#### Objective:
Using the AMD GPU detection commit, answer these questions:
(a) Which file does the commit change?
(b) Which file does the script search with grep to detect AMD and NVIDIA GPUs?
(c) What message is given if installing torch and torchvision for AMD fails?

#### Quoted passage:
----

Automatic AMD GPU detection on Linux (#1078)

* Automatic AMD GPU detection on Linux Automatically detects AMD GPUs and installs the ROCm version of PyTorch instead of the cuda one A later improvement may be to detect the GPU ROCm version and handle GPUs that dont work on upstream ROCm, ether because they're too old and need a special patched version, or too new and need `HSA_OVERRIDE_GFX_VERSION=10.3.0` added, possibly check through `rocminfo`? * Address stdout suppression and download failure * If any NVIDIA GPU is found, always use it * Use /proc/bus/pci/devices to detect GPUs * Fix comparisons `-eq` and `-ne` only work for numbers * Add back -q --------- Co-authored-by: JeLuF <jf@mormo.org>
2023-04-18 02:32:39 -07:00 · 2023-04-18 02:32:39 -07:00 · e7dc41e271
commit e7dc41e271
parent 127ee68486
1 changed files with 27 additions and 6 deletions
--- a/scripts/on_sd_start.sh
+++ b/scripts/on_sd_start.sh
@ -63,11 +63,30 @@ case "${OS_NAME}" in
    *)          echo "Unknown OS: $OS_NAME! This script runs only on Linux or Mac" && exit
 esac

+# Detect GPU types
+
+if grep -q amdgpu /proc/bus/pci/devices; then
+   echo AMD GPU detected
+   HAS_AMD=yes
+fi
+
+if grep -q nvidia /proc/bus/pci/devices; then
+   echo NVidia GPU detected
+   HAS_NVIDIA=yes
+fi
+
+
+
 # install torch and torchvision
 if python ../scripts/check_modules.py torch torchvision; then
    # temp fix for installations that installed torch 2.0 by mistake
    if [ "$OS_NAME" == "linux" ]; then
-        python -m pip install --upgrade torch==1.13.1+cu116 torchvision==0.14.1+cu116 --extra-index-url https://download.pytorch.org/whl/cu116 -q
+        # Check for AMD and NVIDIA dGPUs, always preferring an NVIDIA GPU if available
+        if [ "$HAS_NVIDIA" != "yes" -a "$HAS_AMD" = "yes" ]; then
+            python -m pip install --upgrade torch torchvision --extra-index-url "https://download.pytorch.org/whl/rocm5.4.2" -q || fail "Installation of torch and torchvision for AMD failed"
+        else
+            python -m pip install --upgrade torch==1.13.1+cu116 torchvision==0.14.1+cu116 --extra-index-url "https://download.pytorch.org/whl/cu116" -q || fail "Installation of torch and torchvision for CUDA failed"
+        fi
    elif [ "$OS_NAME" == "macos" ]; then
        python -m pip install --upgrade torch==1.13.1 torchvision==0.14.1 -q
    fi
@ -80,11 +99,13 @@ else
    export PYTHONPATH="$INSTALL_ENV_DIR/lib/python3.8/site-packages"

----

#### Available data:
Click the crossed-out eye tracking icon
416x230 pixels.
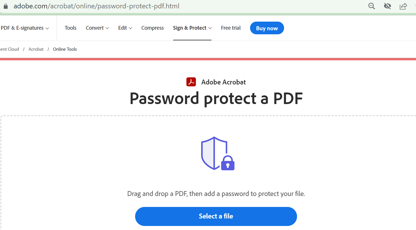[x=387, y=6]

----

#### Finished task:
(a) scripts/on_sd_start.sh
(b) /proc/bus/pci/devices
(c) "Installation of torch and torchvision for AMD failed"